[Entries for locating text and on-screen elements]
++++++
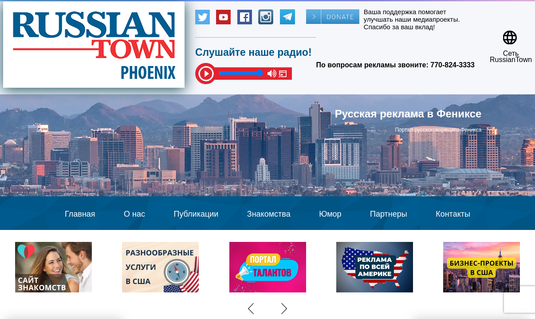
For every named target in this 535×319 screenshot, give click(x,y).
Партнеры (388, 214)
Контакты (453, 214)
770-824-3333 (452, 65)
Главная (80, 214)
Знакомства (269, 214)
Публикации (195, 214)
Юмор (330, 214)
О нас (134, 214)
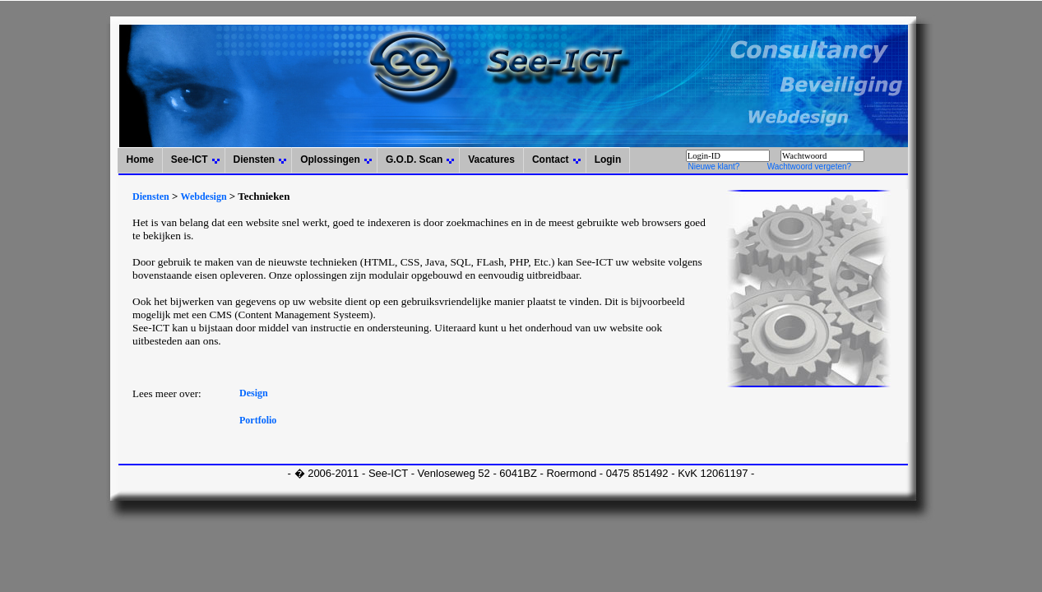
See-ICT (189, 159)
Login (608, 159)
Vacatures (491, 159)
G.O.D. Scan (414, 159)
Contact (550, 159)
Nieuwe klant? (713, 166)
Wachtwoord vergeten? (809, 166)
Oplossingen (330, 159)
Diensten (255, 159)
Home (139, 159)
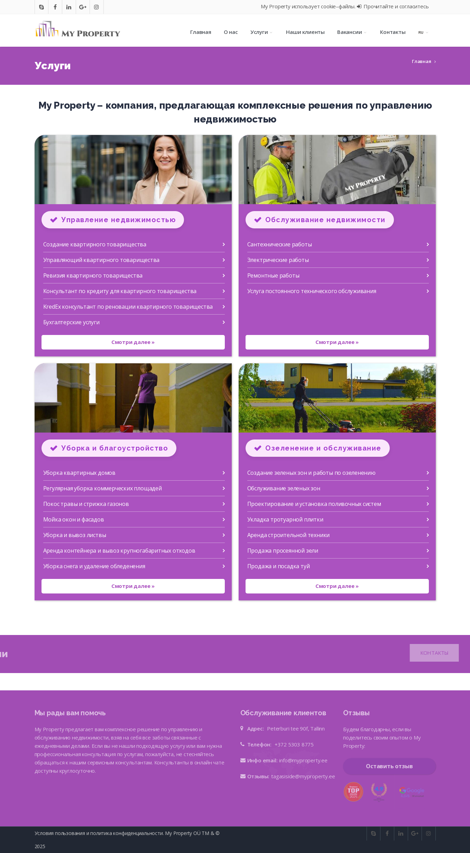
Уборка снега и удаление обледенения (94, 566)
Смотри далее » (133, 341)
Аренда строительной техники (288, 535)
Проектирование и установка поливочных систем (314, 504)
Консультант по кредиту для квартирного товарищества (120, 291)
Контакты (392, 31)
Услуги (262, 31)
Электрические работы (278, 260)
++++++
=== Work instructions ===
Arrange all the lines of the material above as one numbered list, with blank lines and the pictures omitted.

=== Exercise solution ===
1. For every named target in this 535×319 screenshot, give click(x,y).
2. Партнеры (388, 214)
3. Контакты (453, 214)
4. 770-824-3333 (452, 65)
5. Главная (80, 214)
6. Знакомства (269, 214)
7. Публикации (195, 214)
8. Юмор (330, 214)
9. О нас (134, 214)
10. See-ICT (189, 159)
11. Login (608, 159)
12. Vacatures (491, 159)
13. G.O.D. Scan (414, 159)
14. Contact (550, 159)
15. Nieuwe klant? (713, 166)
16. Wachtwoord vergeten? (809, 166)
17. Oplossingen (330, 159)
18. Diensten (255, 159)
19. Home (139, 159)
20. Уборка снега и удаление обледенения (94, 566)
21. Смотри далее » (133, 341)
22. Аренда строительной техники (288, 535)
23. Проектирование и установка поливочных систем (314, 504)
24. Консультант по кредиту для квартирного товарищества (120, 291)
25. Контакты (392, 31)
26. Услуги (262, 31)
27. Электрические работы (278, 260)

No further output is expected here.